If Cadorna was reluctant to accept the importance of the media, he flatly refused to see why the soldiers should need an information service of their own. Asked why no trench newspapers were produced for the infantry, he said there was no money. His conception of soldiering was too abstract and inhumane to accommodate the idea that his men would be better soldiers if they understood why they had to risk death for their country. Soldiers must obey and criticism must be punished harshly.
By today’s standards, what most war correspondents filed in the First World War was hardly journalism at all. The combination of flattery, coercion and patriotism was fatal to free inquiry, as it often still is. Reporters now tend to take a more modest view of their role; they should take care of reporting, and leave the mustering of support for war to politicians, or at least to the leader writers. This distinction hardly existed during the Great War. There was no conception that the journalists’ first duty is to report what they see tr
uthfully and honestly.
Journalists who believed nothing was more important than winning the war, and that truthful reporting might discourage the public, easily persuaded themselves that they should serve the ‘higher truth’ of Italy’s national mission. They expressed few misgivings about this price. Prezzolini noted privately in December 1915 that soldiers on home leave were spreading anti-war propaganda among the masses, while the officers did the same among the middle classes. ‘I too inevitably make propaganda against the war if I tell the truth,’ he added, ‘given all the reasons we have to be dissatisfied with how it is being waged.’ When truth and defeatism looked identical, patriotic journalists made decisions which posterity judges with a severity that would have bewildered them.

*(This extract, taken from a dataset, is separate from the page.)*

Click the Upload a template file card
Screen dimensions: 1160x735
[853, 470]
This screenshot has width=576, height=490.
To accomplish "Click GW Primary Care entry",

The Supreme Command’s conduct of the war from 1915 to 1917 was a classic example of what can go wrong without the scrutiny of a sceptical press. Servile journalists relayed the lies and misjudgements of the Supreme Command, which welcomed their reports as evidence of its wisdom. This closed loop encouraged the Command’s arrogance, hatred of criticism, brutal treatment of the troops, and a zero-sum attitude to its relations with government. The commission of inquiry after Caporetto found that hospitality and access had been repaid with friendly coverage; as a result, ‘the public at large was given a false and exaggerated opinion about our successes … Not a few soldiers have brought to our attention the damage done to the morale of officers and men by the inaccuracies and exaggerations of the war correspondents.’